◆ What to do ◆
Using the Cadinen text below, answer these questions.
(a) In what year did Wilhelm II acquire the local palace?
(b) Under which agreement was the area turned over to Poland in 1945?
(c) Which two princesses were born in Cadinen?

◆ Reading text ◆
▽
The village was annexed by the Kingdom of Prussia during the First Partition of Poland in 1772, and in 1773 it was incorporated into the newly formed province of West Prussia, and the Regierungsbezirk of Danzig from 1815, and from 1871 it was also part of Germany. The Prussians closed and liquidated the abbey, and the monastery fell into neglect in the following decades. The German emperor Wilhelm II acquired the local palace in 1898 and had it rebuilt as his summer residence. A successful Maiolica tile factory was established there in 1905, and many of those tiles were used to decorate the Old Elbe Tunnel in Hamburg and several Berlin U-Bahn stations. Wilhelm also had a breeding site for Trakehner horses established and the village developed as a fashionable seaside resort. After World War I and the 1919 Treaty of Versailles, Cadinen remained part of the German Province of East Prussia and a property of the House of Hohenzollern until their expulsion in 1945. Prince Louis Ferdinand of Prussia (1907–1994), who lived there during World War II, was the last Hohenzollern to reside here.

After Nazi Germany's defeat in World War II, in 1945, the area was turned over to the Republic of Poland under the Potsdam Agreement, and renamed to its historic Polish name Kadyny. Today the estates are managed as a cultural heritage site and popular tourist destination.

== Notable people ==
Princess Marie Cécile of Prussia (born 1942) and Princess Kira of Prussia (1943–2004), daughters of Prince Louis Ferdinand of Prussia and his wife Grand Duchess Kira Kirillovna of Russia (1909–1967) were born in Cadinen.
△
◆ Recorded information ◆
▽
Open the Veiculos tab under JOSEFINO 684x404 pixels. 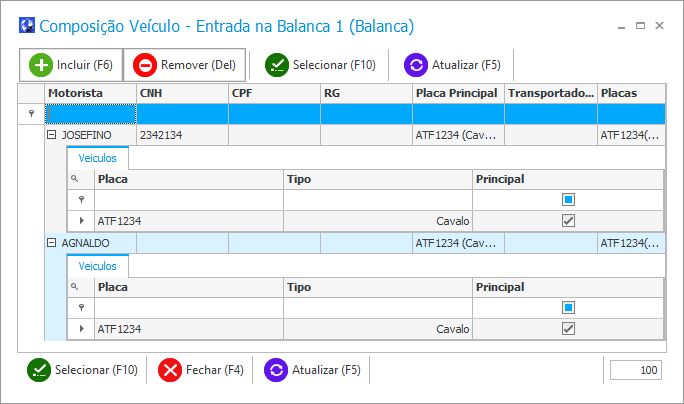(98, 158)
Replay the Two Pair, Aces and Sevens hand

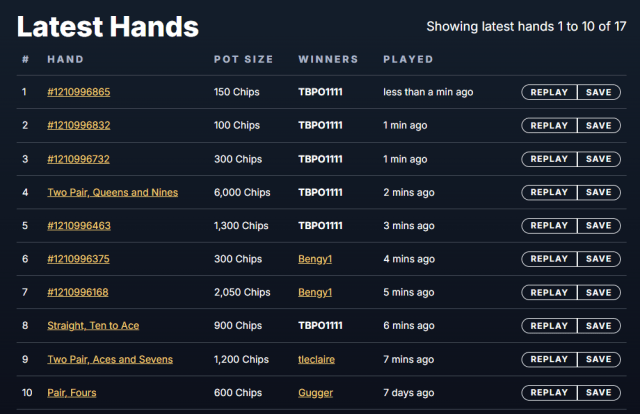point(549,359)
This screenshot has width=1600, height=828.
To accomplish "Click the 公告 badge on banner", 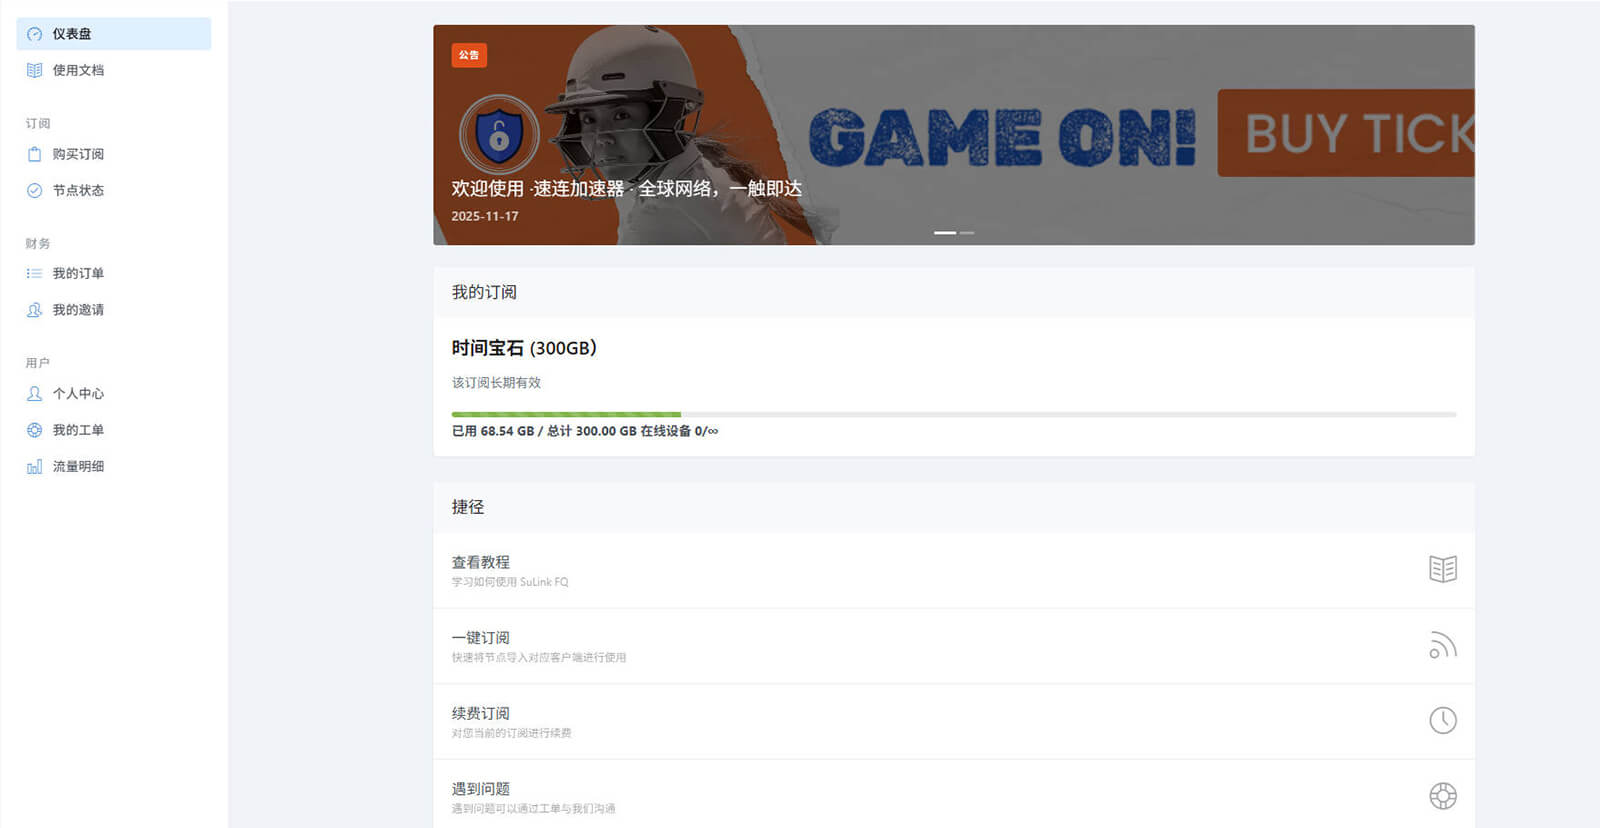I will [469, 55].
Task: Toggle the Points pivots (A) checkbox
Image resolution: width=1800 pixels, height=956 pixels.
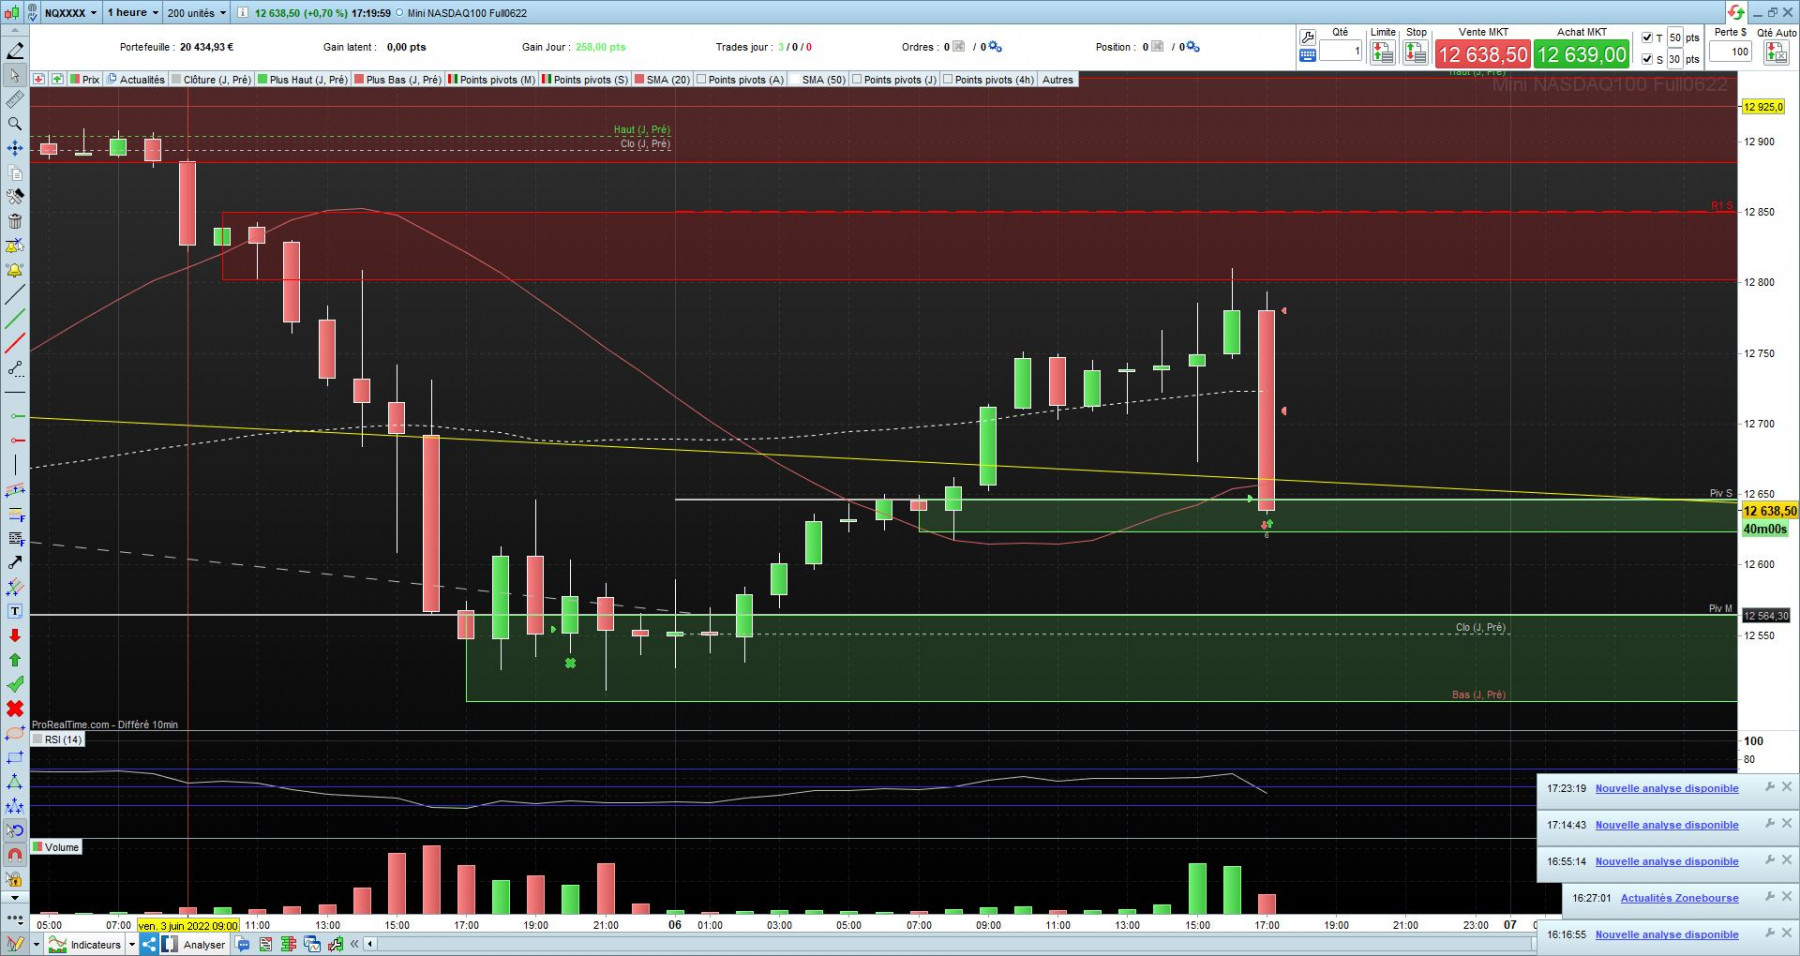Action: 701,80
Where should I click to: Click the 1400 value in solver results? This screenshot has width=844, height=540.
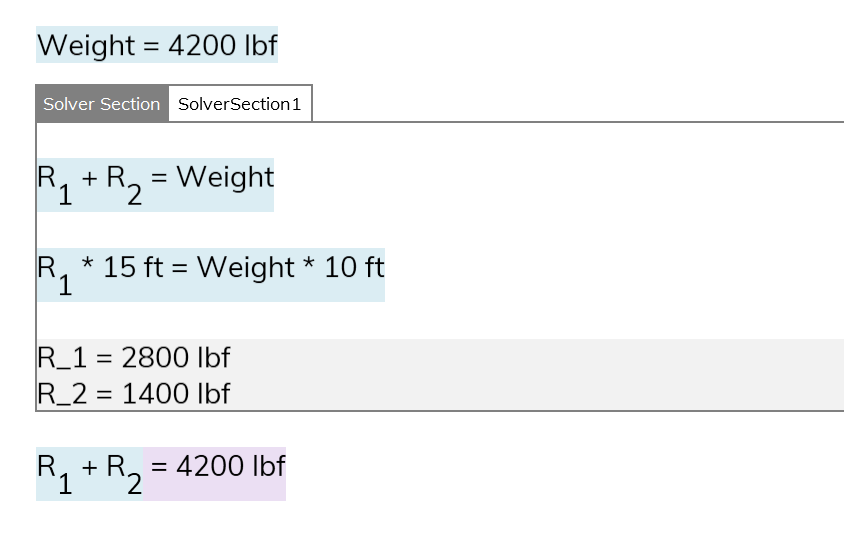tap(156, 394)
△
◆ Task result ◆
(a) 1898
(b) The Potsdam Agreement
(c) Princess Marie Cécile of Prussia and Princess Kira of Prussia